At recent meetings of researchers and health officials, Martin has reported finding foamy virus in a number of patients with CFS, a persistent, debilitating, flulike affliction that has swept the world during the past decade. He also implicated the virus in a recent spate of severe, unexplained neurological illnesses. Few experts share Martin’s belief that he’s looking at a foamy virus. But four separate research teams are now finding evidence of an unusual viral infection among CFS patients, and there’s a growing sense that they may be bearing down on the same suspect.

The search for a CFS virus heated up last fall, when Elaine DeFreitas, a virologist at Philadelphia’s Wistar Institute, linked the illness to an unknown retroviral infection. Retroviruses are basically free-floating pieces of RNA that can translate themselves into DNA and splice themselves permanently into the chromosomes of host cells. (RNA, a single-stranded messenger molecule, is normally derived from the double-stranded DNA molecules that make up chromosomes, but retroviruses use a special enzyme to reverse the process.) Though animals carry myriad retroviruses, only a handful have turned up in humans. They include HIV-1 and -2 (the AIDS viruses), HTLV-l and -2 (the T-cell leukemia viruses) and HFV (human foamy virus).

Using a genetic probe-a strand of DNA that will bind to any matching strand hidden within a cell-DeFreitas discovered that blood samples drawn from CFS patients contained one of the four genes that make up HTLV-2. Yet the finding didn’t implicate HTLV-2 itself, for the blood samples tested negative for a second piece of the virus. DeFreitas’s hunch was that the patients harbored some related agent.

By the time DeFreitas reported these findings, Martin was pursuing similar evidence. He had been studying CFS in 1988 when local specialists started sending him patients with strange brain conditions. The first was a schoolteacher who, after deteriorating for nine months, was unable even to draw a picture of a clock. When Martin applied genetic probes to a sample of her brain tissue, he discerned an “atypical viral infection”: the tissue tested negative for such likely suspects as herpes, but it responded to a general probe for retroviruses. He got similar results when he tested blood and spinal fluid from several other neurology patients. And when he ran the probes on 300 CFS sufferers, half of them tested positive as well.

Since last fall, Martin and DeFreitas have both succeeded at extracting a whole virus–not just a genetic marker–from CFS patients. Martin cites three reasons for thinking his is a foamy virus. First, he says, it looks like a foamy virus; viewed through an electron microscope, it has a spherical outer coat and resides mainly in vacuoles, or pockets, in the cytoplasm of cells. Second, it acts like a foamy virus, making cultured cells swell and stick together in large foamy masses. Finally, it reacts with probes made from simian foamy virus, a relative of HFV.
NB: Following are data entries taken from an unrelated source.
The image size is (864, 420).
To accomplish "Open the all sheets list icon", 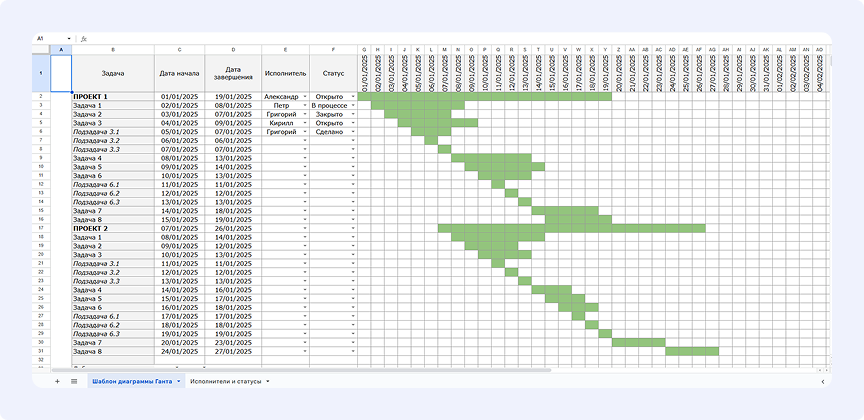I will pos(74,381).
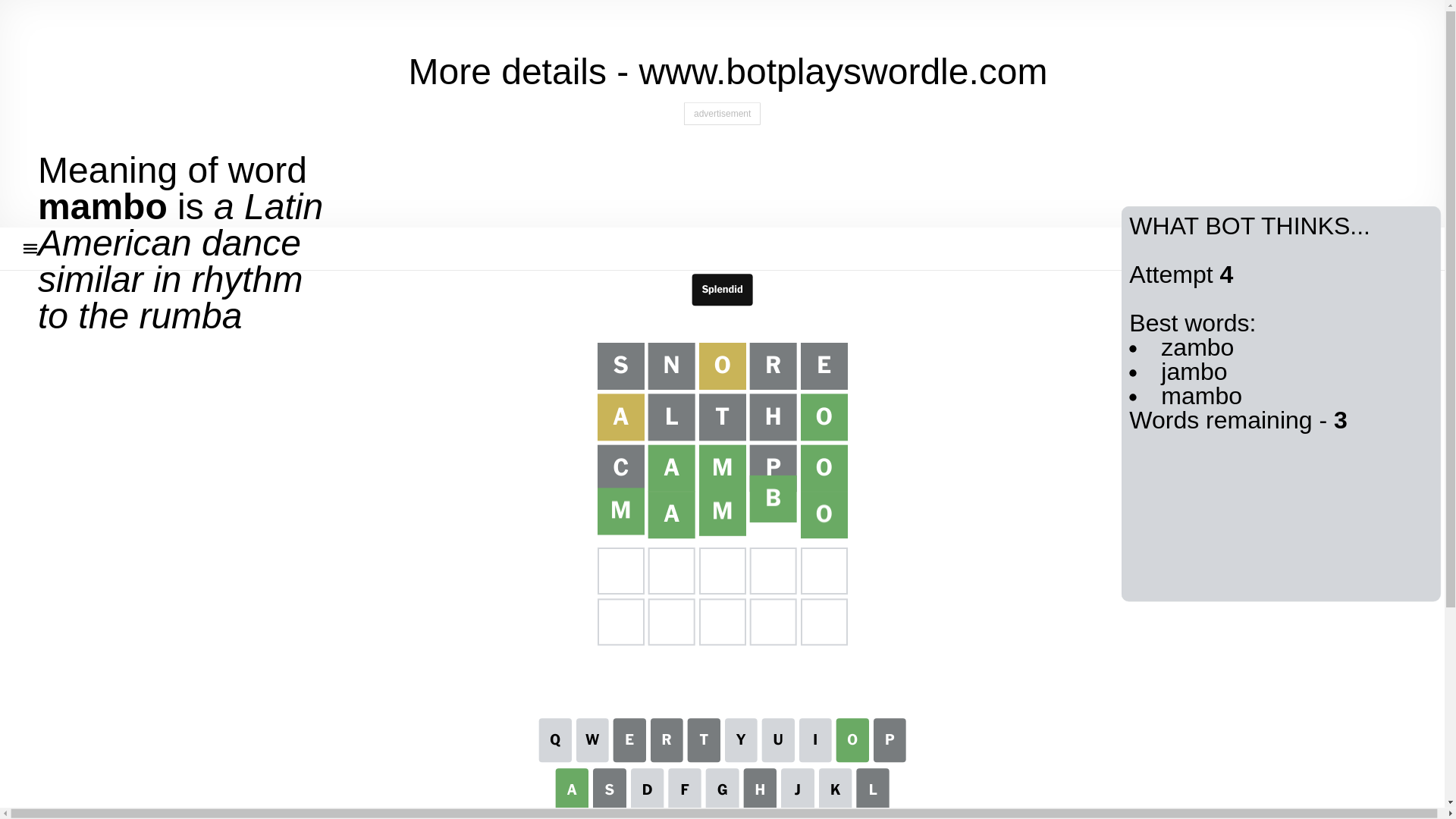
Task: Click the advertisement placeholder box
Action: pos(722,114)
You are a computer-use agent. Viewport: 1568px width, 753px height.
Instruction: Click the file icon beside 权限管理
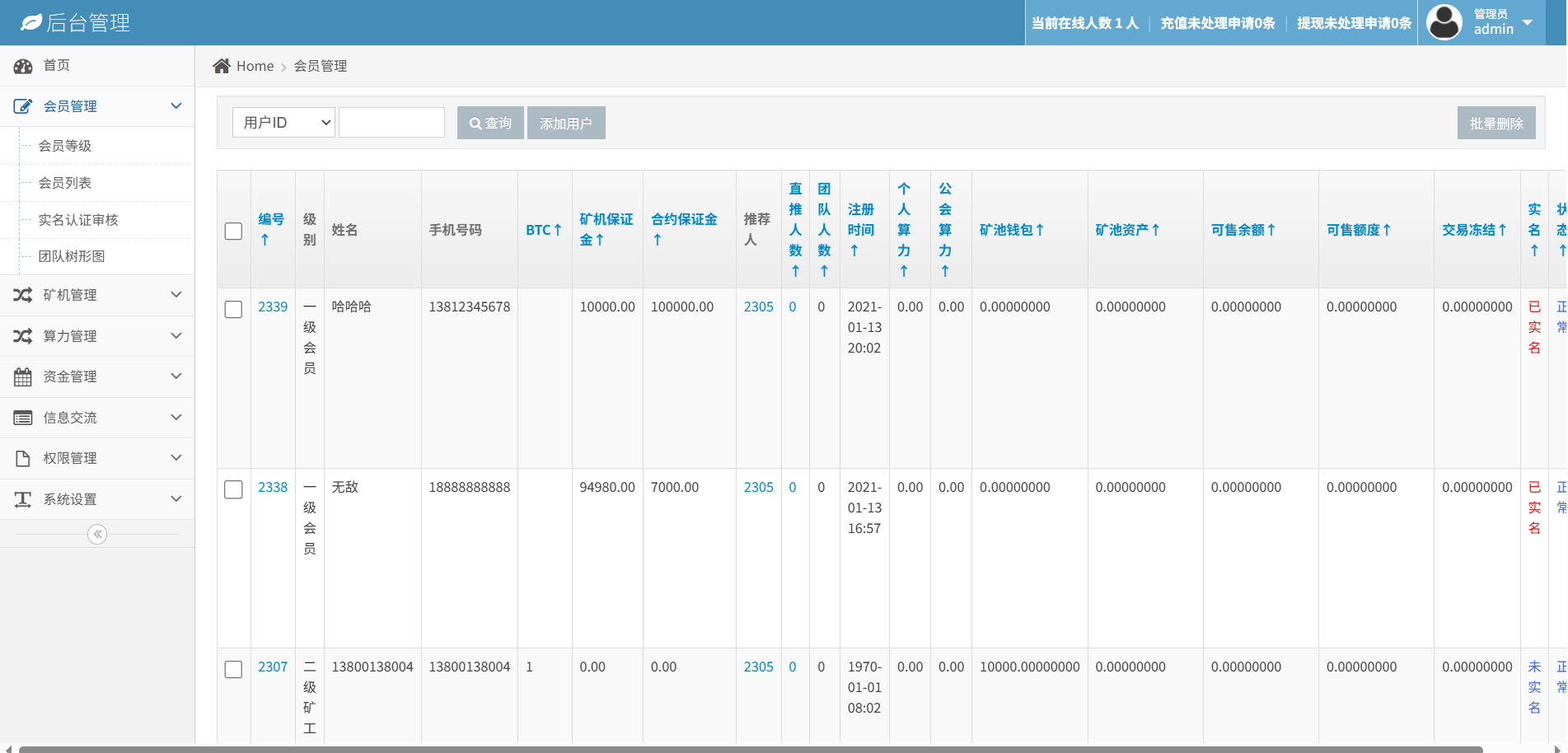[x=22, y=458]
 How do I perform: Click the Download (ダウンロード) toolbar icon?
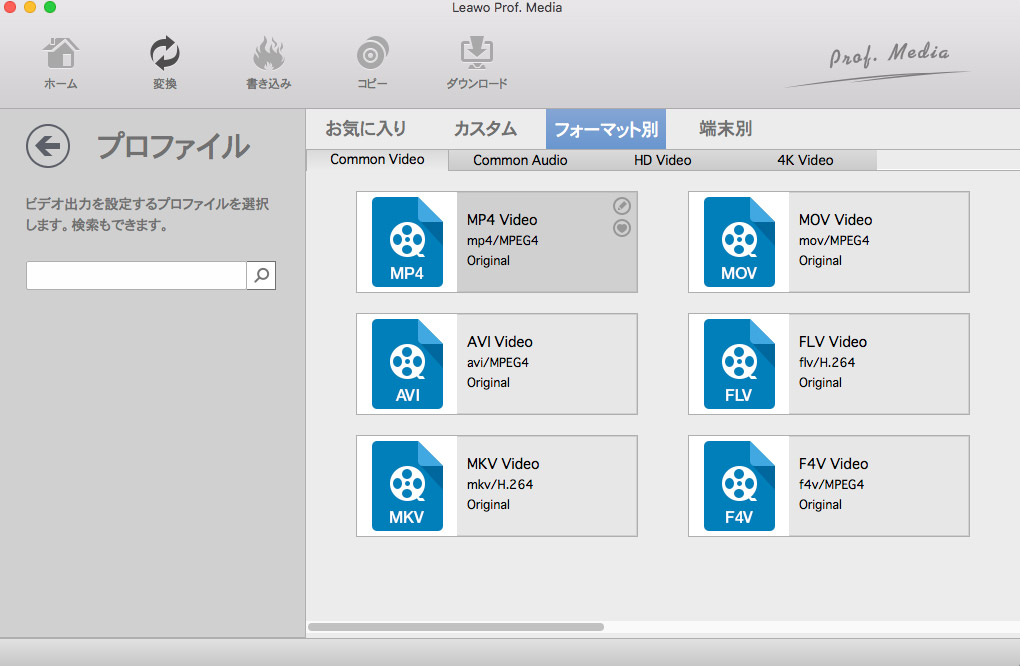pyautogui.click(x=476, y=55)
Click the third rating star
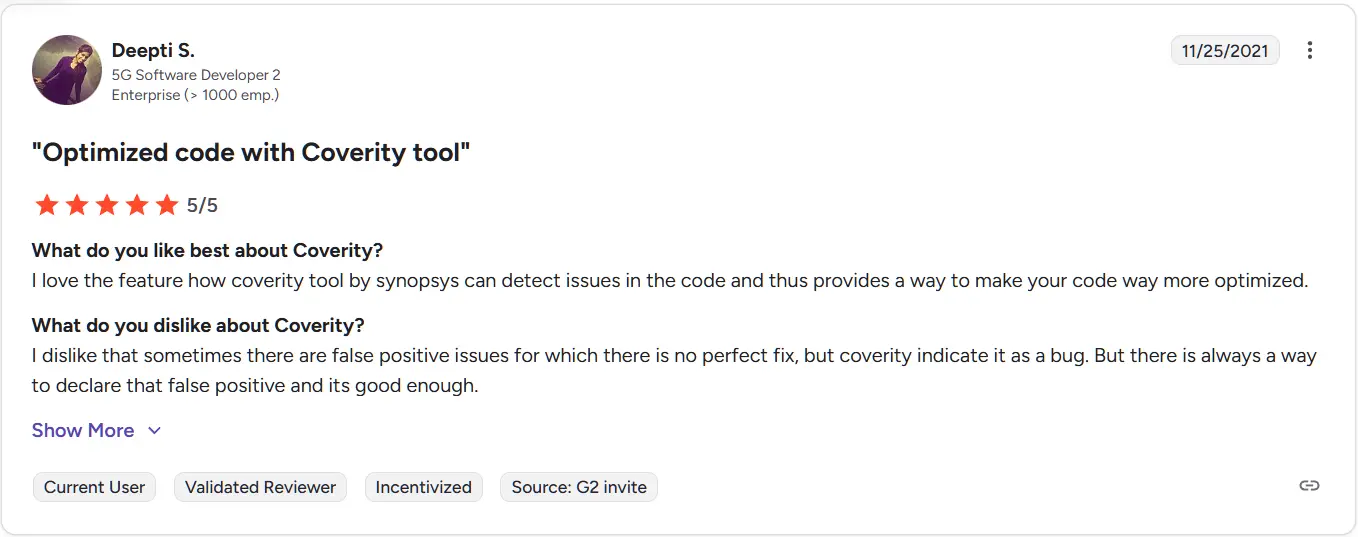This screenshot has height=537, width=1358. click(x=106, y=206)
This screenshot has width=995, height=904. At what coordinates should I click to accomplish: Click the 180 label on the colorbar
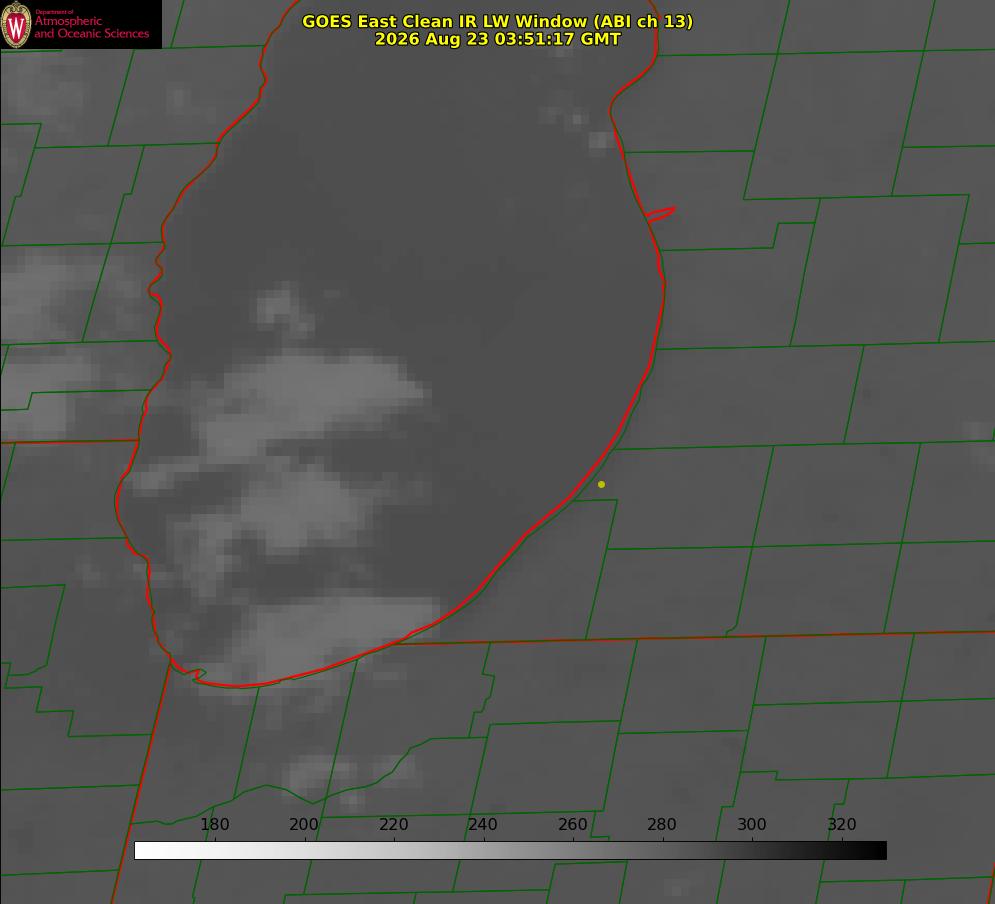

Other researchers nonetheless cite several grounds for skepticism. For example, the most distinctive feature of a foamy virus-a set of long spikes protruding from its outer coat-shows up only when the virus is spotted outside of a host cell. But Martin reported seeing only intracellular virus. Moreover, foamy virus is just one of several that can make cultured cells swell up and agglomerate. And as Martin is the first to admit, the genetic probes he used were not specific enough to provide a definitive identification. “What he’s seeing sounds consistent with what I’m seeing,” says DeFreitas, “but I think its identity is still open to question.”

DeFreitas won’t discuss her latest findings until they’re accepted for publication. But her earlier work, suggesting that CFS involves a virus related to HTLV-2, has now been confirmed by researchers in Houston and at the University of Glasgow, in Scotland. Scientists at the U.S. Centers for Disease Control are also working to verify the retroviral connection. Dr. Walter Gunn, who heads the effort, sees “no reason to believe” it will fail. Linking CFS to an unusual virus won’t allay the epidemic. No one knows whether the bug will turn out to be a cause or a cofactor in the illness. And even if a causal role is confirmed, the task will remain to figure out how the virus spreads-and how to stop it. But considering that just two years ago the medical world was dismissing CFS as a fantasy, there’s been dazzling progress already.